What do you need to worry about now? Well, you remember that huge LOAD I mentioned earlier that comes at the partition level? You must simply monitor the sizes of your partitioned objects and add a few GBs of space when required, on the fly, with no outage.

How?

Well, we have a little product called SAX+ which does exactly that! It starts the required OPx IFCID traces and computes the values against given thresholds, then automatically issues the ALTERs giving you a seamless experience with PBR RPNs. The only “problem” left now is when you are approaching the 1024 GB absolute PBR RPN physical limit. SAX+ warns you about this as well. Then you will have to either schedule a REBALANCE or a new LIMITKEY definition and REORG to spread the load again. However, when you know this well in advance it is no longer a serious problem!

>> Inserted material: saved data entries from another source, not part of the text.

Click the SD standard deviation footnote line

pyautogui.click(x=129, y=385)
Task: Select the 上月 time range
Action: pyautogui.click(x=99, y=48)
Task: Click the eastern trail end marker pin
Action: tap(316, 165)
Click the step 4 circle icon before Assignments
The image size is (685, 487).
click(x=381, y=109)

Not yet at PBR RPN? – No problem!

PBRs which are not yet RPNs are monitored to warn when a threshold of usage in a data or index partition is exceeded. This also gives you more than enough lead time to get the REORG ready to switch it to RPN or just resize/rebalance your partitions.

What about PBGs?

PBGs are also fully supported within SAX+ as it can automatically add partitions, if desired, which additionally avoids SQLCODE -904’s. Plus, SAX+ adjusts the way it works depending on the MAXPARTITIONS and the actual number of allocated partitions. For example, MAXPARTITIONS 10 with a 90% warning would alert you when the ninth partition is allocated and in use. When the tenth partition gets allocated the warning switches from an LDS warning (Running out of available partitions) to a “last partition” filling up warning similar to PBRs which are not yet RPNs. This obviously helps a lot when you have MAXPARTITIONS 1 which is the IBM recommendation these days.

Anything else?

Naturally, SAX+ also takes care of the other problems that can catch you unawares:

  • Running out of Linear Datasets (LOB, PBG, XML, non-UTS space and NPSI)
  • Running out of space
  • Running out of extents and also badly fragmented extents
  • Running out of volumes
  • Running out of physical range for SEQUENCES or IDENTITY columns
  • Running out of physical range for Numeric Primary key columns
  • Running out of DBATs
  • Running out of space in SMS Storage Groups

All of the entries in the above list are very annoying when they hit you with no warning, especially running out of Linear Datasets. Think NPSIs here! Every PIECESIZE is an LDS and so you can run out of these quicker than you think.

LOG problems?

One last thing that SAX+ can help you with is detecting Db2 Log problems together with stalled logs… Not something you normally think of with a space management tool! When Db2 starts running out of space in active logs it issues the DSNJ110E message and I know shops who have „missed“ this alert. The problem was that the Db2 Log SMS Storage Group was getting full *and* the tape offload had stalled… As you can imagine this scenario is not pretty, so checking you Log storage groups is probably a good idea to guarantee you do not hit this problem!

That’s enough about UTS for this month. If IBM bring out another TLA for a TLA I will scream!